Primitive man bowed down and fell upon his face before almost everything, whether forces of nature or of art. To worship, to enshrine, to follow blindly, was instinctive with the savage.
The civilised man has a larger outlook, a clearer, better-ordered brain. He bases reverence on knowledge, he loses fear in the light of understanding; freedom and self-government have developed him. It does not come so readily to him to fall upon his face—rather he lifts his face bravely to see and know and do. In place of the dark and cruel superstitions of old time, with the crushing weight of a strong cult of priests, we have a free and growing church, branching steadily wider as more minds differ, and coming nearer always to that final merging of religion in life which shall leave them indistinguishable. In place of the iron despotisms of old time we have a similar growth and change in governments, approaching always nearer to a fully self-governing condition. Our growth has been great, but it has been irregular and broken by strange checks and reversions; also accompanied, even in its heights, by parallel disorders difficult to account for.
In all this long period of progress the moving world has carried with it the unmoving home; the man free, the woman confined; the man specialising in a thousand industries, the woman still limited to her domestic functions. We have constantly believed that this was the true way to live, the natural way, the only way. Whatever else might change—and all things did—the home must not. So sure were we, and are we yet, of this, that we have utterly refused to admit that the home has changed, has grown, has improved, in spite of our unshaken convictions and unbending opposition.
The softest, freest, most pliable and changeful living substance is the brain—the hardest and most iron-bound as well. Given a sufficiently deep conviction, and facts are but as dreams before its huge reality.
Our convictions about the home go down to the uttermost depths, and have changed less under the tooth of time than any others, yet the facts involved have altered most radically. The structure of the home has changed from cave to tent, from tent to hut, from hut to house, from house to block or towering pile of "flats"; the functions of the home have changed from every incipient industry known to past times, to our remaining few; the inmates of the home have changed, from the polygamous group and its crowd of slaves, to the one basic family relation of father, mother, and child; but our feelings have remained the same.
The progress of society we have seen to be hindered by many evils in the world about us and in our own characters; we have sought to oppose them as best we might, and even in some degree to study them for wiser opposition.

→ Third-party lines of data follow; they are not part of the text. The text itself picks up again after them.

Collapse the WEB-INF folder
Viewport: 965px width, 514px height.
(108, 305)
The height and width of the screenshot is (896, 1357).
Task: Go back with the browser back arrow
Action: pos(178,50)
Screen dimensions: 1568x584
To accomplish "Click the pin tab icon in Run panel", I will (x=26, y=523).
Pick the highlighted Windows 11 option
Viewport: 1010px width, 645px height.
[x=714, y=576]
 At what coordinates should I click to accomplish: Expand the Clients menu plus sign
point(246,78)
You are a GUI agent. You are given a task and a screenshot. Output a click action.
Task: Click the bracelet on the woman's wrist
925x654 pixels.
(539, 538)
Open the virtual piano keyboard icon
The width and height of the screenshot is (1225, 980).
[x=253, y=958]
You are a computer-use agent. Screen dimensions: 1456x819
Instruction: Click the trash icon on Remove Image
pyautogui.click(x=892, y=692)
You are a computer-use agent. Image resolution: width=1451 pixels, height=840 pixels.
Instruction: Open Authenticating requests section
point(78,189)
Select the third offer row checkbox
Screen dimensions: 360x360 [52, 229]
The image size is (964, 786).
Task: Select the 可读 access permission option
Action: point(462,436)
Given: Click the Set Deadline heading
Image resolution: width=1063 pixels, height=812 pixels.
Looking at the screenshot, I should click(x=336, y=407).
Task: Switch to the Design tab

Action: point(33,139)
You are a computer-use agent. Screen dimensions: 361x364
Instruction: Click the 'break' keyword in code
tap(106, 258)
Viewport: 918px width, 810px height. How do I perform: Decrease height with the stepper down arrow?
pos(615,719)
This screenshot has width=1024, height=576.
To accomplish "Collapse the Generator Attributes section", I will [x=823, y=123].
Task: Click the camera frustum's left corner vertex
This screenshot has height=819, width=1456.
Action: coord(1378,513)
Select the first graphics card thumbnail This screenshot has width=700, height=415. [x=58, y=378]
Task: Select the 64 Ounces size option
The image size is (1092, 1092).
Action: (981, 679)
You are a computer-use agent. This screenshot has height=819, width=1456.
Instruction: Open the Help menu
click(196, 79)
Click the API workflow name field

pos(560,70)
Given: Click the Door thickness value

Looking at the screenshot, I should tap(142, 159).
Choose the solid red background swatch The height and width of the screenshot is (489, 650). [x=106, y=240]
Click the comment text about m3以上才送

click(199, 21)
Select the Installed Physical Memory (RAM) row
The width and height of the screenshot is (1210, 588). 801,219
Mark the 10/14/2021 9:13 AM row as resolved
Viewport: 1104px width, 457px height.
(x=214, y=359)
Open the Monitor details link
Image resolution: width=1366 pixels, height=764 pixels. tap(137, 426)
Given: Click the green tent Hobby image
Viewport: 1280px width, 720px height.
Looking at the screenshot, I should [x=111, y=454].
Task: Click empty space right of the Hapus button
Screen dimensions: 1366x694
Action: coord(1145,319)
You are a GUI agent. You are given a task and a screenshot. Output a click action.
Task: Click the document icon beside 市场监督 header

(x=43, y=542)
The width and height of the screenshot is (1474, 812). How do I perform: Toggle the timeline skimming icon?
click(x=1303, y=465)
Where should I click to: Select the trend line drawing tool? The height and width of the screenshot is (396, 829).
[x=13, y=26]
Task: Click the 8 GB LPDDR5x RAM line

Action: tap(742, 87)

Certain diseases we have traced to their cause, removed the cause, and so avoided the disease; others we are just beginning to trace, as in our present warfare with "the white plague," tuberculosis.
Certain forms of vice we are beginning to examine similarly, and certain defects of character; we are learning that society is part of the living world and comes under the action of natural law as much as any other form of life.
But in all this study of social factors affecting disease and vice and character, we have still held that the home—our most universal environment—was perfect and quite above suspicion.